The results themselves were stellar. Woods called them "great," but the stock's behavior told a different story. After trading higher in Wednesday's after-hours session, Nvidia opened Thursday morning at $195.95. That opening price turned out to be essentially the high of the day at $196.00. From there, shares tumbled as low as $179.85 before closing at $180.64.
So much for new all-time highs. Nvidia had peaked at $212.19 on October 29, and Thursday's action made it clear that level won't be tested anytime soon.
Sideways for Now
Woods expects Nvidia to "trend sideways" and trade around its 50-day moving average going forward. He's watching $196 as upside resistance and $175 as downside support. The pattern isn't surprising if you've been paying attention to Nvidia's history.

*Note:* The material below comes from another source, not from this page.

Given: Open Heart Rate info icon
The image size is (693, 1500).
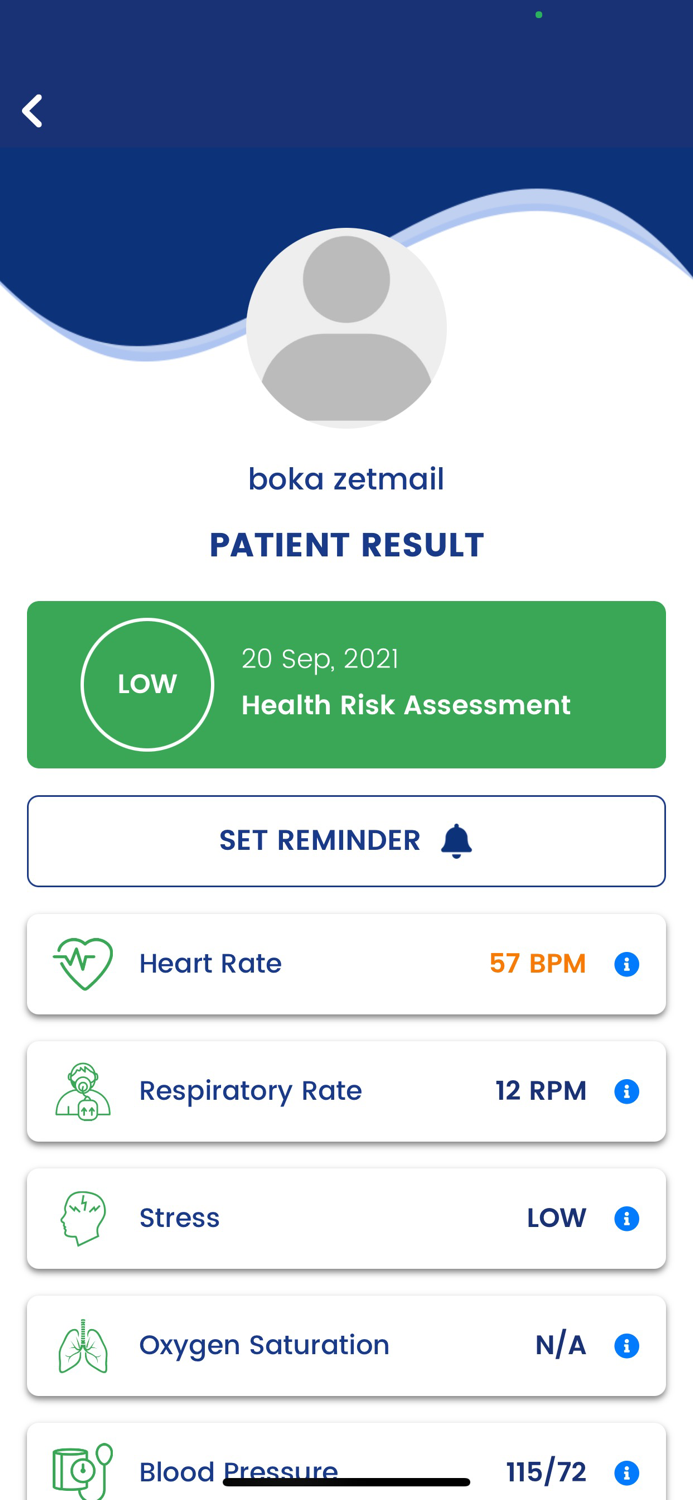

"Given its history of great results followed by sideways price action, expect it to take weeks before resuming its trend higher," Woods noted.
Translation: patience required. The stock needs time to digest these levels before mounting another run.
Is This a Real Correction?
October 29 was a significant day for more than just Nvidia. That's also when the SPDR S&P 500 ETF Trust (SPY) hit its high of $689.70. With the S&P 500 now down over 5% from those heights, the natural question is whether we're looking at a normal correction or something more sinister.
Woods thinks it's the former. "Consolidation phases are normal and they take time and patience," he said.
He pointed out that 2024's market defied typical seasonal patterns. The historically weak August and September periods never materialized. Instead, the market racked up six straight months of gains, ignoring the usual script.
Contrarian Signals Flashing
Here's where things get interesting. Woods highlighted that consumer sentiment hit its lowest level in 2025, falling below readings from the Liberation Day selloff earlier this year. As a contrarian indicator, this worked beautifully in April when sentiment cratered right before a rally.
"That contrarian indicator worked well in April and is now triggered again. In fact, the only lower level recorded since last week was summer of 2022 – just months before the major bear market low," Woods explained.
There's another signal worth noting. Last week saw intense selling pressure, with over 80% of S&P 500 stocks trading below their 10-day moving average. This same condition appeared twice already in 2025, during the October and March/April lows. Both times, stocks rallied afterward.
Woods believes these extreme contrarian readings hitting simultaneously could signal that a rally is on the horizon. When sentiment gets this dark and technical conditions this oversold, the market often has a habit of surprising people on the upside.
For now, though, the strategy is following trends and practicing patience. Nvidia may have failed to play Atlas this time, but consolidation is part of the game. The question isn't whether the uptrend resumes, but when.